A hand cranked mast towered and swayed, despite being held tight by sturdy guys. At its highest point a beam resembling an iron bedstead faced the western horizon, sagging. 

Michael made tea in cups that were brown on the inside, in a kitchen with a cracked sink, spilling it up the uncarpeted stairs to where Stan was hunched over a radio set beneath a bare light bulb. 

'They must be using low power themselves,' said Stan. 'It's certainly a long way away. Mid pacific is my guess.'

Michael searched online for clues. 

'Could be Tahiti,' he said. 'We had a good one from there earlier so we know it's open. That was on 100 watts and clear as a bell.'

'Be better if it were one of the other islands. If it's the same station in Tahiti but on low power I'd be very annoyed.'

They had been in the shack for hours, drinking tea, sucking humbugs, operating their station with great focus.
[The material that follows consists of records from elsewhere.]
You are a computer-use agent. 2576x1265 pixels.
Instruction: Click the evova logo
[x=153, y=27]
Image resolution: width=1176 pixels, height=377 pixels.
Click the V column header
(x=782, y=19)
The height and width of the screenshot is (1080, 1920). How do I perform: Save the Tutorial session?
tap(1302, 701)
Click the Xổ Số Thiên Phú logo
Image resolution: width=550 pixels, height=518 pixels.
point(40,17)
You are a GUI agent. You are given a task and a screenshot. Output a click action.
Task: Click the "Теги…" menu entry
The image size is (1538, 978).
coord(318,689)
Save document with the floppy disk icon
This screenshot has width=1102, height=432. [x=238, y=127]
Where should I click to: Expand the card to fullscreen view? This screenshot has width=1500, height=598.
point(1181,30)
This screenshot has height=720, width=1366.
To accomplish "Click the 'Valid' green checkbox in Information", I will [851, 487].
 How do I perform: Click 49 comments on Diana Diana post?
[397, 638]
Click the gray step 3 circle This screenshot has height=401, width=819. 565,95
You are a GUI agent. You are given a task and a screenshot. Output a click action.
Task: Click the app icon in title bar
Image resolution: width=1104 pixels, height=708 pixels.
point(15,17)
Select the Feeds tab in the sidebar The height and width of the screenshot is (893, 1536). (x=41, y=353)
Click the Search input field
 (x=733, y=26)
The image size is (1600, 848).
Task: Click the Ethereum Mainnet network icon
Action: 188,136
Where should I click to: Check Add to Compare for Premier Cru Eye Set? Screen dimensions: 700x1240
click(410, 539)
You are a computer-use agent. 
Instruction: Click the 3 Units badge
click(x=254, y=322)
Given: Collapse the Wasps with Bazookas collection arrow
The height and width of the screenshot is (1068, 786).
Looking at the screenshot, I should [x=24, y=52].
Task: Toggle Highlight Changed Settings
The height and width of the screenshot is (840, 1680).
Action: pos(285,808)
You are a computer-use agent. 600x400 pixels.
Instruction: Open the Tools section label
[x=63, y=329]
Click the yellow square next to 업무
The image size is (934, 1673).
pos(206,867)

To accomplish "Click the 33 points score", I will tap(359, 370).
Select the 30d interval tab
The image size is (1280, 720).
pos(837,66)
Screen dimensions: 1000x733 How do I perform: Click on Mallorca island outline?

Michael was still a teenager and Stan almost eighty but they were as alike as twins and worked well together. 

'I think the call sign starts with an L. Then a number. Don't want Argentina again. Same direction though. Roughly.'

'Tahiti is all F zero,' said Michael. 'I wonder if it's a ship?'

'I'd like that,' said Stan.

He tapped away at his sixty year old morse key and then paused, listening to the ether. 

The faint ribbon of dahs and dits became a little clearer. 

'Definitely L. Lima. India. Two. Bravo. Got it!'

'I'll Google it,' said Michael. 

Stan tweaked his squelch and rotated the beam by one degree. 

'Lovely,' he said, and listened. 

‘All well, all well. Then the call sign again. Odd.'

'Very odd,' said Michael. He moved the laptop to where Stan could see it easily. 
They read:

"The call sign LI2B was used on the Kon-Tiki raft expedition (1947). Kon-Tiki's transmitters were powered by batteries and a hand-cranked generator and operated on the 40, 20, 10, and 6-meter bands.
The radio receiver used throughout the voyage once required a thorough drying out after being soaked during a shipwreck. An "all well, all well" message was sent via LI2B to notify would-be rescuers of the crew's safety."

The pair sucked their humbugs and faced one another with wide eyes. 

'A ghost ship!' said Stan laughing. 'Has to be a hoax. There's no other explanation.'

'But that signal,' said Michael, 'is coming from the mid-pacific and on low power.'

'A good hoax, I grant you.’

They studied the equipment.

'But why would anybody bother?' asked Michael.

Stan shrugged.

The thin trill of dahs and dits from five thousand miles away and sixty years ago filled the room as the room’s ill-fitting window frame rattled in the wind.